May 7, 2026 /

ai agents project-management systems

The AI Project Manager That Actually Saved Money

What I learned after rebuilding my PM agent into a multi-agent factory instead of another chat prompt.

An assembly line where work enters one end, splits into parallel stations sized to different workers, passes a single inspection gate, and ships out the far end.

I updated Pete again.

Pete is my technical PM agent. Not a mascot. Not a cute name for a prompt. Pete is the system I reach for when a software project is too big to hold in one clean pass.

Think of him as the floor manager of a factory.

The old version worked. It broke a project into small jobs, kept each worker on its own bench, and handed out clear assignments.

But after a few real builds, the leak became obvious.

Not one giant failure. Small waste everywhere.

Subagents, the helper AIs Pete hands a single job to, were returning 300 words of self-congratulation wrapped around a 50-word result. Status files were getting rewritten over and over. Verification commands, the checks that confirm code actually runs, were dumping hundreds of lines back into the conversation. The expensive model was doing work a cheap model could do. The project record lived in chat until someone remembered to save it.

Each leak felt small.

Together, they were the difference between a clean build and a compaction spiral, the failure where the AI’s working memory fills up and it starts throwing away context to keep going.

What Pete v2 Is Now

Pete v2 is a multi-agent factory.

It turns a technical build into a set of small numbered jobs, gives each job a worker sized to the task, locks the files each worker is allowed to touch, sends the safe jobs down the line in parallel, inspects the output before it ships, and files the durable record on disk.

The line itself has three parts:

Piece	Job	Why It Matters
`pete-pm-tech-v2`	The floor manager: plan, scope, schedule, inspect	Keeps the build from drifting
`subagent-brief-v2`	The work order handed to each station	Sends a worker only what it needs
`subagent-shorthand-v2`	The return slip every worker fills out	Forces short, readable status

That sounds procedural. It is.

That’s the point.

The magic isn’t that an AI writes code. The magic is that the work gets routed to the right bench, at the right cost, behind the right guardrails.

A factory pipeline: a single block of work enters on the left, splits into three parallel stations of different sizes, each station's output converges on one inspection gate in the middle, and finished work ships out the right. — The factory: one build, split into right-sized stations, through one inspection gate, out the door.

The Money Was In The Routing

The biggest savings didn’t come from shorter status slips.

The biggest savings came from not putting the most expensive worker on every job.

The AI models come in tiers: Haiku is the cheap fast worker, Sonnet is the mid-priced one with better judgment, Opus is the expensive specialist. During the first local_wispr build, a small Mac utility, Pete split the project into 13 jobs and sent 12 of them down the line across five waves. Most of the work ran on the cheap benches: Haiku for the mechanical jobs, Sonnet for the code that needed judgment, Opus held back for strategy and the hard calls.

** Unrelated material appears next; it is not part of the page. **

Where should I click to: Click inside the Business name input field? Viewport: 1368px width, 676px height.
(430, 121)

The estimate from that build:

Approach	Estimated Direct Cost	Hidden Cost
Do everything on the expensive bench	`$5-8`	The main workspace fills with file contents and forces a memory dump
Pete v2 multi-agent dispatch	`$2.50-4`	Some coordination overhead, but the workspace stays clean

On that one small utility, the direct bill was roughly cut in half.

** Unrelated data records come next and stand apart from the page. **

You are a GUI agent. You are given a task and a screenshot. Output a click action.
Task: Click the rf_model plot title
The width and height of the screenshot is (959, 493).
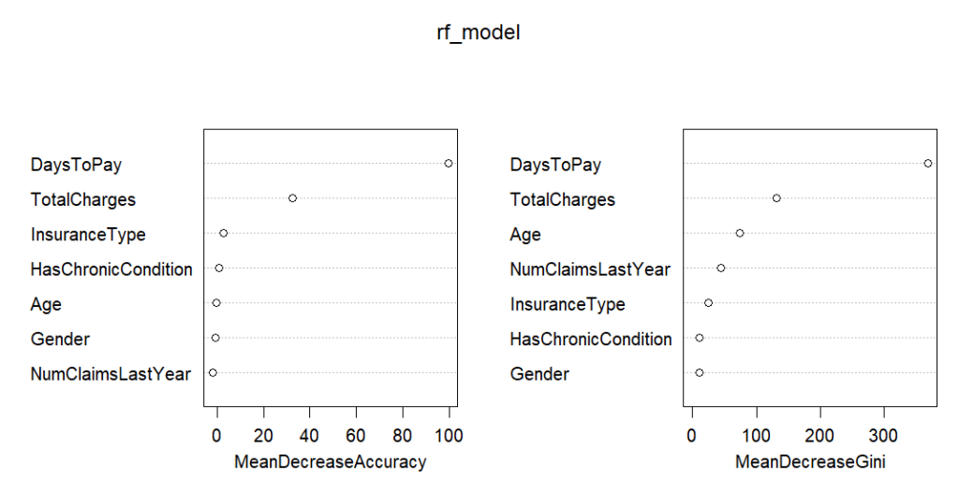point(479,33)
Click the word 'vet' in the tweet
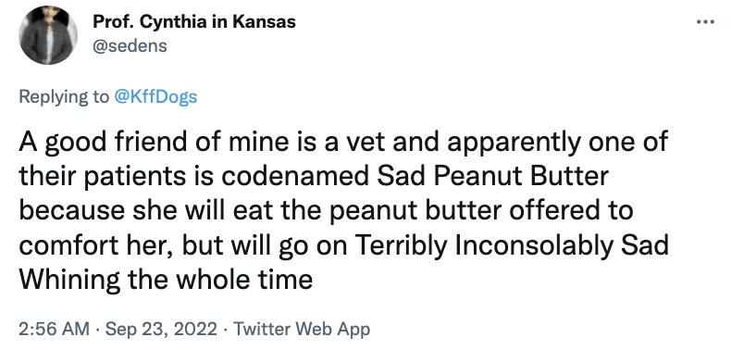The image size is (731, 350). (x=366, y=143)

But the real savings were bigger than the bill.

The important line from the log was this: delegation is the 60 to 80 percent win. Shorter reports are the 5 to 10 percent win.

That’s the lesson I don’t want to lose.

Making reports shorter helps. Routing work to the right worker changes the economics of the whole build.

Send cheap work to cheap workers. Keep the expensive one for the hard calls.

The Time Savings Showed Up Next

The next day, Pete v2 got a harder test.

local_wispr v2 wasn’t a tiny cleanup. It added a floating overlay, a menu bar tray, a settings dialog, live partial text, cancel behavior, support for MLX (Apple’s on-device AI engine so the model runs on the Mac, not in the cloud), offline rules, hotkey changes, and audio resilience.

Pete sent 17 jobs down the line across eight waves.

The result: about two hours on the clock instead of an estimated six hours done one job at a time.

Same work. Different floor plan.

That matters because AI doesn’t just have a dollar cost. It has an attention cost. If a build takes six hours, the human running it degrades. Decisions get sloppier. Testing gets rushed. The last 20 percent turns into “good enough” because everyone is tired.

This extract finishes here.